Can you retype, character for character, the part of the communications end point claims below starting with "9. A communications" and going on through "in communication intermittently."?

━━━ EXCERPT TO READ

1. A communications end point for communication with a remote device, comprising:
a service directory user agent operable to query a remote service directory on said remote device to obtain a service profile in a first format, said service profile identifying a set of functionality available through said remote device;
a first service translator in communication with said service directory user agent to obtain said service profile and generate a translation of said service profile from said first format to a second format accessible to a device connected to said end point via a personal area network;
a first local service directory in communication with said first service translator to receive and register said service profile; and
a service map in communication with said first service translator for receiving and registering said translation of said service profile between said first format and said second format,
such that said communications end point can receive a transmission from said device connected to said end point for said service profile in said second format, translate said transmission to said first format using said translation registered in said service map, and forward said transmission to said remote device.
2. A communications end point according to claim 1, wherein said service profile is registered in said first local service directory in said first format.
3. A communications end point according to claim 2, wherein said first format corresponds to Service Locator Protocol.
4. A communications end point according to claim 2, additionally comprising:
a second local service directory in communication with said first service translator for receiving and registering said service profile in said second format, said second local service directory being operable to receive and respond to a query from said device for a list of service profiles in said second format.
5. A communications end point according to claim 4, wherein said second format corresponds to Bluetooth Service Discovery Protocol.
6. A communications end point according to claim 4, additionally comprising:
a service locator in communication with said second local service directory, said service locator being operable to detect said device, determine a local service profile supported by said device and register said local service profile in said second local service directory in said second format.
7. A communications end point according to claim 5, further comprising:
a second service translator in communication with said second local service directory to obtain said local service profile and translate said local service profile from said second format to said first format, said second service translator also being in communication with said first local service directory to register said local service profile in said first format therein.
8. A communications end point according to claim 7, wherein said second service translator is in communication with said service map to register said local service profile in said first format and said second format in said service map.
9. A communications end point according to claim 8, further comprising:
a user agent in communication with said first local service directory and a network to receive a request via said network for a list of local service profiles accessible through said end point and respond with said local service profile in said second format.
10. A communications end point according to claim 1, wherein said communications end point and said remote device are in communication intermittently.

━━━━━━
━━━ AVAILABLE DATA

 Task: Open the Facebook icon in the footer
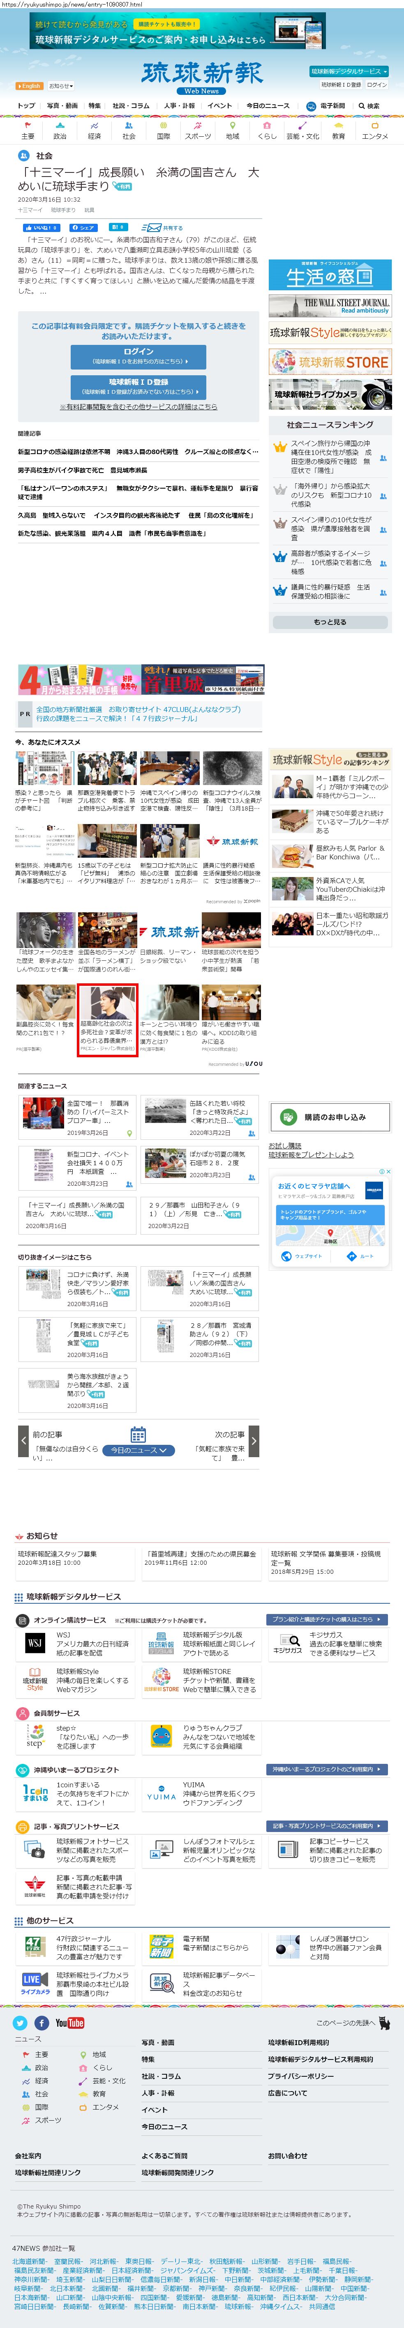tap(42, 2023)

━━━━━━

## RESULT FOR THIS EXERCISE:
9. A communications end point according to claim 8, further comprising:
a user agent in communication with said first local service directory and a network to receive a request via said network for a list of local service profiles accessible through said end point and respond with said local service profile in said second format.
10. A communications end point according to claim 1, wherein said communications end point and said remote device are in communication intermittently.